Challenge → In the passage on the Keynesian singularity, reproduce word for word the section that starts with "This question is" and goes on through "Not so fast.".

Quoted text →
▬▬▬▬▬▬
This question is very hard to answer, just like “what will happen once we reach the technological singularity?” – no-one really knows. Looking at the Soviet Union and other socialist countries might give you an idea about what happens once you reach the Keynesian singularity. But sure the Soviet Union was dissolved eventually, right? So a state that ends up at the Keynesian singularity will have to abandon socialism sooner or later too, right? Not so fast.
While it’s possible that the “singularity state” won’t last forever, we should not assume that just because the Soviet Union collapsed, every socialist regime must collapse. The Soviet Union only collapsed once the government introduced glasnost: Policies which led to more transparency and openness. In other words: Democratic reforms ruined the Soviet Union. Not communism, central plannings or mass executions (all of which existed in Soviet): Democracy! To simplify, it basically worked like this: Once people had a chance to see what the rest of the world looked like (because under glasnost, censoring became less common), they decided communism sucked and demanded capitalism instead.
The leaders in the Soviet Union didn’t understand how democracy and free speech was going to derail their way of government. Trust me, the next communist dictatorship will not make that mistake. There is a reason why there hasn’t been any “glasnost” in North Korea: Even communists learn from each others mistakes.
I understand many of you who read this will be sceptical; surely the citizens wouldn’t let this happen? And even if they did, surely our politicians wouldn’t want this to happen?
On the first point; how good have the citizenry been so far at preventing tyranny? Most communist dictators had popular support at the time they took power. Even Hitler was democratically elected.
On the second point, what you need to understand is that I’m not saying anyone (least of all Keynes himself who definitely had the best intentions) wants this to happen; it’s just something that is going to happen anyway unless we abandon Keynesian policies. We have to understand that the kind of people who choose to run for office are usually the type of people who believe they can fix things. That may not sound so bad, but it is: Because when a politician thinks he can fix a problem; that implies he doesn’t think the market can fix said problem. And most of the time, he’s wrong. Politicians by nature always look for solutions that involve them somehow; they can’t stand sitting on the sidelines and just doing nothing (which most of the time is what they should do). This is also what makes Keynesianism so attractive to them; they get to intervene and “save the economy”, rather than just sit on the sidelines and wait for the market to fix things.
▬▬▬▬▬▬
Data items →
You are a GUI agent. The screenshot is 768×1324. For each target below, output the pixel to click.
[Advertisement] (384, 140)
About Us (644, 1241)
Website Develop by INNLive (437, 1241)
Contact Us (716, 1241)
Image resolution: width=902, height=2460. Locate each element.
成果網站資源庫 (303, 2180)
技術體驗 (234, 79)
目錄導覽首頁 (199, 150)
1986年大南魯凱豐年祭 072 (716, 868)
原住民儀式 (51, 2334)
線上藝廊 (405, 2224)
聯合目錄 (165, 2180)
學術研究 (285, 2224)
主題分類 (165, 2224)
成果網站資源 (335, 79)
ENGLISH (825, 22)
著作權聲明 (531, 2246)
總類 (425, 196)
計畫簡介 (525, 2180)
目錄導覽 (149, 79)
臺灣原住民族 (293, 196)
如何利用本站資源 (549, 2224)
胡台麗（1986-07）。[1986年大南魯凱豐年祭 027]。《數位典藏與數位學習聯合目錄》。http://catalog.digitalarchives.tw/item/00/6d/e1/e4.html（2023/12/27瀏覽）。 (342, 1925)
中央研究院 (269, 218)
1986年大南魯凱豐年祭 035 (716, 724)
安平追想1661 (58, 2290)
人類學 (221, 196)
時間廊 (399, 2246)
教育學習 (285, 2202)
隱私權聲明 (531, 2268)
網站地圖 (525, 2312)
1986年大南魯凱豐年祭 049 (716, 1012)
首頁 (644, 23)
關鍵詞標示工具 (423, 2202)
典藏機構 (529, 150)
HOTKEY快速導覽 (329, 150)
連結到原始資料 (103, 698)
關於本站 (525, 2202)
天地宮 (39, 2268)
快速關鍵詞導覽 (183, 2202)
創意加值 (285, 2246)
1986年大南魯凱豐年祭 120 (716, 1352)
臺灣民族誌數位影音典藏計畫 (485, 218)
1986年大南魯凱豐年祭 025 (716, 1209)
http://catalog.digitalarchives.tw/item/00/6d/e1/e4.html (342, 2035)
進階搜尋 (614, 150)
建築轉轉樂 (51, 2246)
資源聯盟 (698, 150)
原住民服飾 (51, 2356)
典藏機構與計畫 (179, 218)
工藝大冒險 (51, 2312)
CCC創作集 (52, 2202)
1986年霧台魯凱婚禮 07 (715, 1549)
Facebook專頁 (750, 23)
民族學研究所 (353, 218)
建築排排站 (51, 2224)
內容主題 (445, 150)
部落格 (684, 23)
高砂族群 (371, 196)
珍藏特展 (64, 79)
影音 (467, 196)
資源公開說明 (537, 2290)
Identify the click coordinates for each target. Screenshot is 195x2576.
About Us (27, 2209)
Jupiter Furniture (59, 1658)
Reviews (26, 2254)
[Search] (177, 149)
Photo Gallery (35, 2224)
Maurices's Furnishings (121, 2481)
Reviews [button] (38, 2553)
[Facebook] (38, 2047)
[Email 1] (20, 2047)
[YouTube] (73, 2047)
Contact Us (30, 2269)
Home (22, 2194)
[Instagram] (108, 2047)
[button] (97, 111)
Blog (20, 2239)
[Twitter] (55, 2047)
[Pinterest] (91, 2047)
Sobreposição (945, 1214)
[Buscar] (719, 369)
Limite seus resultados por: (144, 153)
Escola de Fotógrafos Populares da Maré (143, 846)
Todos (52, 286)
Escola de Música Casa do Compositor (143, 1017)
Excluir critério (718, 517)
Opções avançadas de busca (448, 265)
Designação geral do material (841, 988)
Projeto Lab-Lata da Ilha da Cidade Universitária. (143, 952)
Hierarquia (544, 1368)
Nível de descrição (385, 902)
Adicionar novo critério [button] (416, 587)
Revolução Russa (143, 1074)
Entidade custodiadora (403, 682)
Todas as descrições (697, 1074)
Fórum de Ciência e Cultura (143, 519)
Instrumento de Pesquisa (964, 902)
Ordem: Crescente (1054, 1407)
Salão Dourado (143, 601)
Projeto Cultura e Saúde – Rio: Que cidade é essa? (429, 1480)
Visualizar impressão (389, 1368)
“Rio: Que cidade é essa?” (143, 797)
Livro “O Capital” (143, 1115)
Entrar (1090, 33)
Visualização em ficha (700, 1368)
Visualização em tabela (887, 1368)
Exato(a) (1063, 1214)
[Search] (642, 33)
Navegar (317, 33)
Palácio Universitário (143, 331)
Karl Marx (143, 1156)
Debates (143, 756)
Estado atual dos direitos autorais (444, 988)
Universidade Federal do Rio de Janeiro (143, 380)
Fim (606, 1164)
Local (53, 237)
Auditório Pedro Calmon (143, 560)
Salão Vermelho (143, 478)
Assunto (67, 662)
▬▬▬▬▬▬
Solution for this task →
This question is very hard to answer, just like “what will happen once we reach the technological singularity?” – no-one really knows. Looking at the Soviet Union and other socialist countries might give you an idea about what happens once you reach the Keynesian singularity. But sure the Soviet Union was dissolved eventually, right? So a state that ends up at the Keynesian singularity will have to abandon socialism sooner or later too, right? Not so fast.